People stopped using typewriters many years ago when the personal computer came out, so many young people have never used a typewriter. Older people remember typewriters as the standard four-bank machine with a typed sheet visible on the rubber platen in front of you.
In the early days of typewriter innovation, many manufacturers created many different styles of typewriters. With the first typewriters you couldn’t see what you were typing, and on others you had to push a lever to type the selected letter one at a time (called Index machines). They looked nothing like the typewriters that eventually became commonplace in the 20th century.
Every person uses a keyboard on their cellphone, laptop, desktop or other electronic device. This keyboard, called the QWERTY keyboard (reflecting the first six letters in the top row), first appeared on typewriters in the 1800’s.

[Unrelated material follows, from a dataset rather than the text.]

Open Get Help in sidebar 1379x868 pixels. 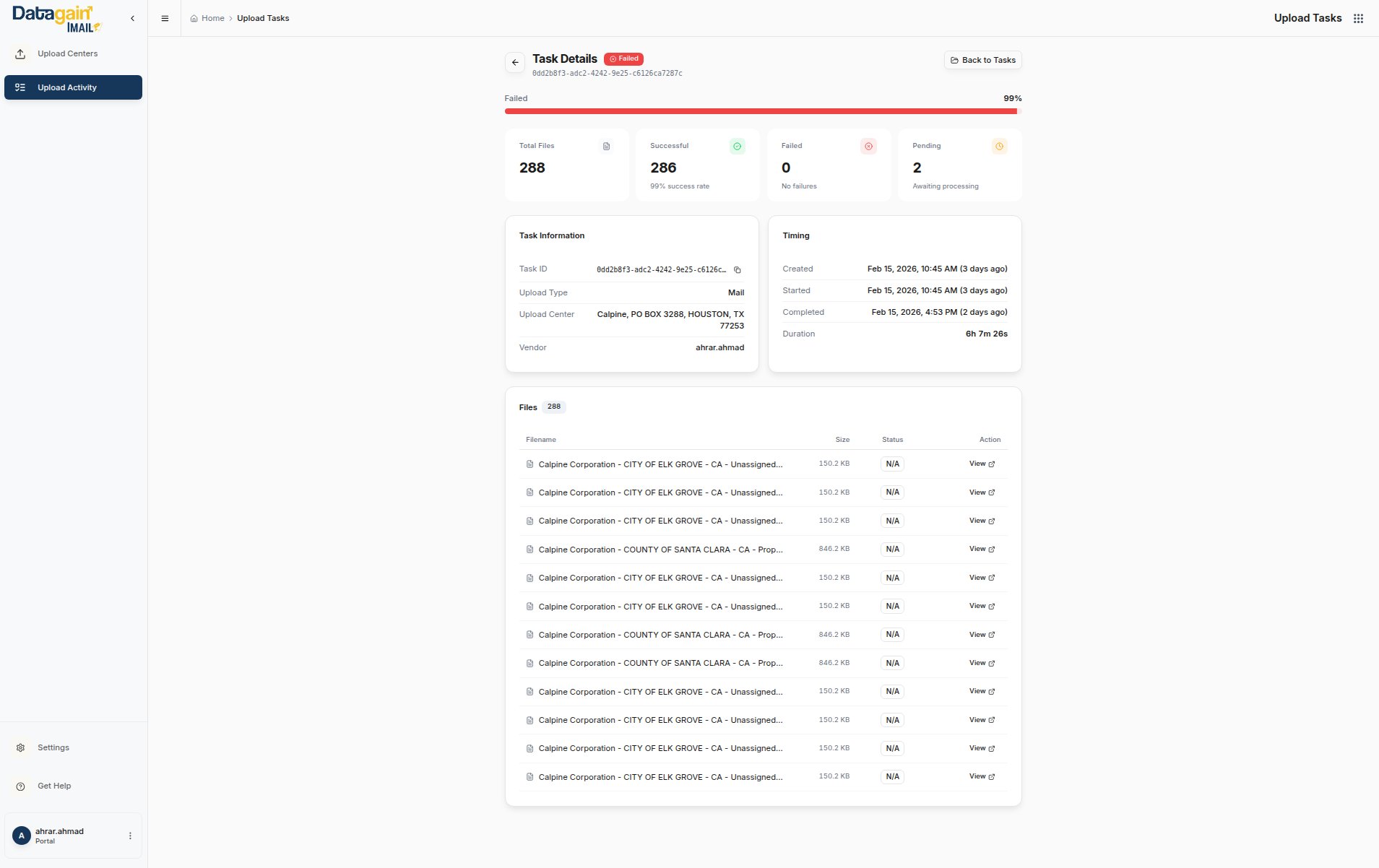pos(54,786)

The following six unusual-looking early typewriters are included in the display:
-Remington No. 2. The first commercially successful typewriter was the Remington No. 2, first sold in 1878. The type-bars hit the platen from below and you have to lift up the platen to see the writing. It is called a blind writer or upstrike machine. The Remington No. 2 included in the exhibit was produced in 1886.

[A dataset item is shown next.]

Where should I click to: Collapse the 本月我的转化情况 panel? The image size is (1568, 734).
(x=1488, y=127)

– Yost No. 1, produced between 1887 and 1890, an upstrike machine that contains a double-keyboard, one for upper-case and one for lower-case letters.
– Caligraph No. 4, an upstrike machine with a double-keyboard that was produced between 1894 and 1897.
– Hammond with a curved two-row keyboard and interchangeable type-shuttles (over 200 different fonts were produced). The machine on display is a Model 12 made between 1907 and 1908 and converted to a Multiplex between 1913 and 1916.
– Columbia Bar-Lock No. 8 with a double-keyboard that was produced between 1898 and 1900.
– Blickensderfer No. 5, an early portable that had an interchangeable type-wheel and could produce more than 100 fonts, made in 1902.
The Index machines on display include an Odell No. 4, produced between 1894 and 1905, and an American Index No. 2, produced between 1893 and 1902, which don’t look anything like typewriters we are used to seeing. They worked by selecting a letter from an “Index” and pushing a lever to type the selected letter one at a time. It was a low-cost machine at the time.
Also on display are advertisements, a letterhead, envelope and brochure, and an advertising paperweight for several of the typewriters on display, as well as a number of metal ribbon tins that held the spools of ribbon used in later typewriters.
The exhibit was curated by Richard Willinger, Chair of the Museum Society’s Collections Management Committee, and a typewriter collector.